Legendary singer Grace Slick, vocalist for the Jefferson Airplane and Jefferson Starship, is bringing her artwork to Virginia and Maryland this weekend.

Date published: 2/7/2008

by dave smalley

Grace Slick. The very name is iconic--the sultry voice in songs like "White Rabbit," "Somebody to Love" and "We Built This City."

Slick's music career, in bands like Jefferson Airplane or the subsequent Jefferson Starship, or as a solo artist, led to a well-deserved induction into the Rock and Roll Hall of Fame, and an impressive ranking of No. 20 on VH1's "100 Greatest Women of Rock 'n' Roll."

But Slick--still delightfully outspoken at age 68--has never been the type to rest on her laurels. She retired from music in 1989, at age 50.

As she put it to The Free Lance-Star, "I don't like the way old people look doing rock and roll--I think they look silly. Rap and rock should be young people's stuff."

Still, an artist is an artist, and in her post-music life, Slick began a new career--this time using a paintbrush. And she quickly earned rave reviews as a painter, portraying subjects ranging from white rabbits and Alice in Wonderland to fellow rock icons Jerry Garcia, Jimi Hendrix or Pete Townshend.

She'll be appearing at several galleries in Virginia and Maryland this weekend, all open to the public.

For Slick, the transition from rocker to painter wasn't all that surprising. What mattered was the timing.

(DATA SUPPLIED):

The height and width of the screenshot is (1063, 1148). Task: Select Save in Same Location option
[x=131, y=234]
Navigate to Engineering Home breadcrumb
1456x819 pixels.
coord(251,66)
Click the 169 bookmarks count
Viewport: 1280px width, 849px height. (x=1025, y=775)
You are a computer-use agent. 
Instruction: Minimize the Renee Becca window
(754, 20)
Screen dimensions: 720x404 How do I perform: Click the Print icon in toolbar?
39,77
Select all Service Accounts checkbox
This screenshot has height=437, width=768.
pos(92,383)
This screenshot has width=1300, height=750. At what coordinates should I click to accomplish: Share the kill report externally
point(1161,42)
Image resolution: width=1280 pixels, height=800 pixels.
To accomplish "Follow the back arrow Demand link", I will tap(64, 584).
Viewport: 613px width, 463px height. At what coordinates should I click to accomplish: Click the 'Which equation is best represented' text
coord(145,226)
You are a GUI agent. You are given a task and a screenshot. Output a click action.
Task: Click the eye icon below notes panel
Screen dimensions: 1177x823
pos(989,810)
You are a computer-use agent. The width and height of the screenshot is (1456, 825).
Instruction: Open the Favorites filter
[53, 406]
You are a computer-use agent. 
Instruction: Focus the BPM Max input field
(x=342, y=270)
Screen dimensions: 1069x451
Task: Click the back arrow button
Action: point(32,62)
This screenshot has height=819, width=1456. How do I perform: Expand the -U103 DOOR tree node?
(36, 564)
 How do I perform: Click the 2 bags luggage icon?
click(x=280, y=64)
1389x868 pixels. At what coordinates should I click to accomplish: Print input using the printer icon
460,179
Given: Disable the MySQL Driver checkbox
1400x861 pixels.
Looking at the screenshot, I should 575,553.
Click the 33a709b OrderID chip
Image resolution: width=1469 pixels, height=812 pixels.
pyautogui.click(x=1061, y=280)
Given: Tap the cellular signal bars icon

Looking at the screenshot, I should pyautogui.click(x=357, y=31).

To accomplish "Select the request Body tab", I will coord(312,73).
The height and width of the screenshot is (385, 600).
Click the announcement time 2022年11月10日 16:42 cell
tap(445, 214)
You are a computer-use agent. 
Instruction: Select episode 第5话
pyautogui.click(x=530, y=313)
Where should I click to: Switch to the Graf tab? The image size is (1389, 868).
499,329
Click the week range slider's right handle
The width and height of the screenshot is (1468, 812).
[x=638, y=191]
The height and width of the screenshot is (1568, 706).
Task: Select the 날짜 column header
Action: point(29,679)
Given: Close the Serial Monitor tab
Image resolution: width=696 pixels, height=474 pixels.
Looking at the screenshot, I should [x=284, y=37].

(WRITTEN TASK):
List every song title named in the article on Grace Slick.

(RESPONSE):
"White Rabbit," "Somebody to Love," and "We Built This City"